I entered the hut and found two men smoking cigarettes in a side room. They looked up at me quizzically as I approached and so I smiled and told them I needed car insurance. One of the men stood up and nodded. “Where is car?” I pointed outside to where I’d parked it and both men turned to look. “You need to go over there,” said the man. “We are not for car insurance.”

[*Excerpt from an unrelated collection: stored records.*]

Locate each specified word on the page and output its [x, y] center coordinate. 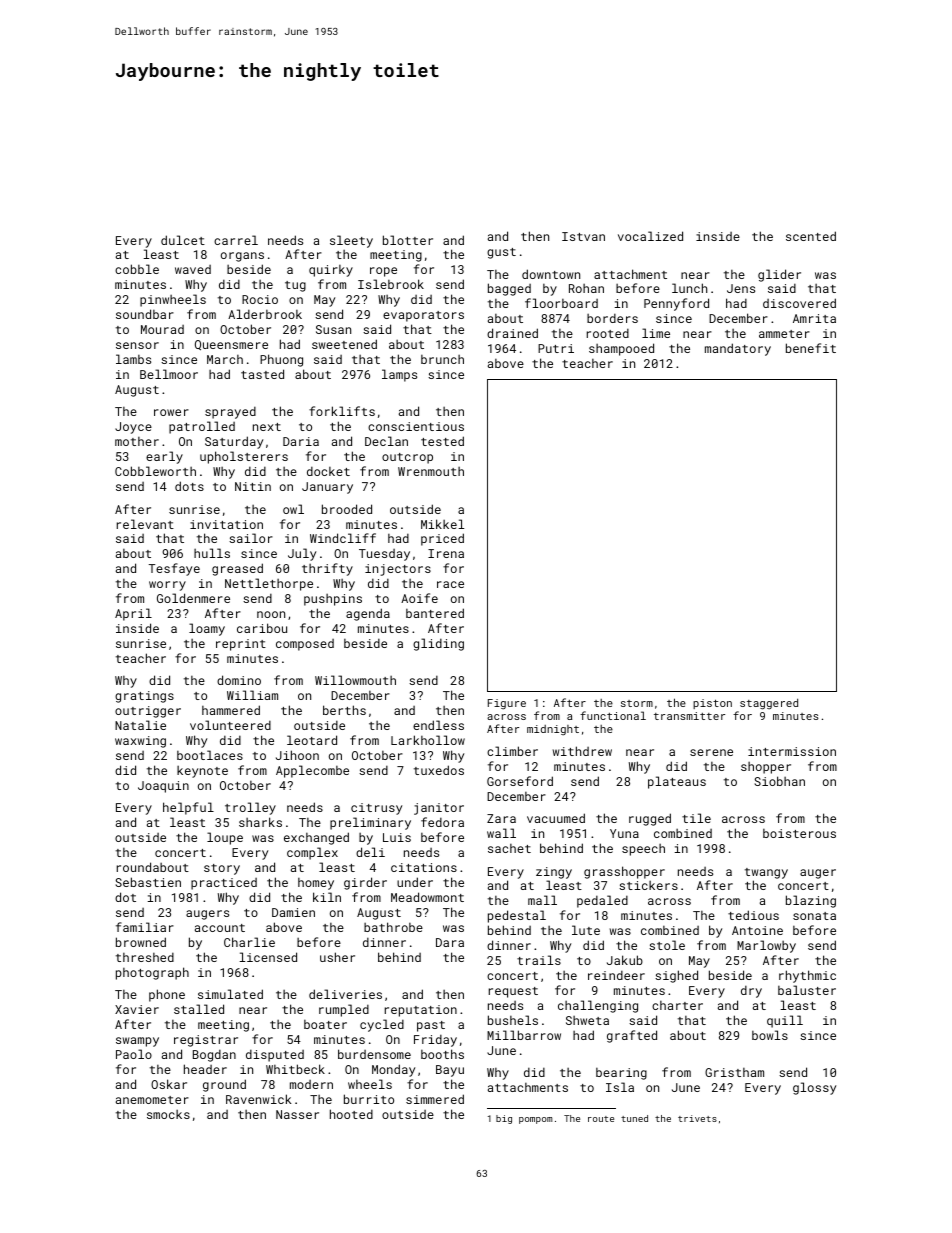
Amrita [814, 318]
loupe [225, 838]
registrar [206, 1041]
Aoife [419, 598]
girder [365, 883]
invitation [226, 524]
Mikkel [442, 524]
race [450, 584]
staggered [769, 704]
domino [239, 680]
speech [643, 850]
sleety [351, 241]
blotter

I thanked them, wondering what the hell the men were doing there in their little hut that stood between the car inspection area and the security booth. I turned to leave but not before
I accidentally sideswiped an incense burner that had been sitting on a table. It landed with a crash and all three of us stared at it. Wanting to swear at the top of my voice, I bent down to pick it up but the bearded man told me to leave it and just leave. I did. Finally, and in possession of a piece of paper written in Arabic that was our car insurance, we negotiated the final checkpoint and entered Saudi Arabia. We had done it!
Judging by the amount of tyre carnage that littered the side of the road, blown tyres must be a daily occurrence on this section of highway, but ignoring it all, we drove onwards with the gorgeous blue sea on our right-hand side and a cloudless sky overhead.

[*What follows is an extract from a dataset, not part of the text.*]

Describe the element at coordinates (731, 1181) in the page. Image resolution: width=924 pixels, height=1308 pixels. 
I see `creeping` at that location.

A few minutes after leaving the border area we stopped at a small town which had some shops, a mosque, a few administrative buildings and a petrol station. It was in the latter that I was delighted to discover that petrol was even cheaper in Saudi Arabia than in Qatar (where it was already sinfully cheap) and thirty five Saudi Riyals later (about £6.50)
we were off with a full tank, heading into the desert.
The scenery was largely of scrub and brown sand with the occasional truck stop to break up the monotony. In the distance were a few low-lying hills and pylons, which lined much of the highway There were enough trucks on the road to keep us on our toes and on the back of one was a sign which read: WARNING: DIESEL DAMAGE, which I thought would make a pretty good name for a hard rock band. Diesel Damage in concert tonight!
A short while later we pulled off the highway to have a quick bite to eat and a lorry drove past carrying a cargo of camels. I stepped out of the car to have my photo taken for posterity and was hit by the oven-like heat of the desert. It was over 40 degrees Celsius and so I didn’t linger long, soon taking refuge back in the car. We set off again, and after ten minutes or so, the drab brown sand gave way to more traditional red, with even a few sand dunes thrown in to give the feeling that we were in the heart
of Arabia. I took out my camera to take a sweeping shot of the landscape and Angela shook her head. “This video you’re taking,” she quipped, “is going to be so boring. There’s nothing to see. I don’t know why you’re bothering.”
An hour and a half later we arrived at the border with the UAE. The Saudi side of things was made up of another small town which looked largely deserted except for masses of trucks, all waiting in line to be inspected. Many of the drivers milled about by their cabs chatting to one another to pass the time. We stopped at a toilet only to discover it was of the ‘hole in the ground’ variety and so we drove onwards to the border.
It took a further three hours to reach Abu Dhabi and when we neared the city we passed a magnificent mosque, its white domes and minarets making it the most beautiful mosque we had ever laid eyes upon. Thirty minutes later we arrived at the hotel, the Beach Rotana, marvelling at the fact that we had driven all the way by ourselves.
The next day we simply relaxed by the sea
or wandered the huge mall which actually adjoined the hotel. It was quite refreshing no to have to do any of the usual sightseeing we usually did on our trips; we had decided to simply hang about. We had earned it after our long drive.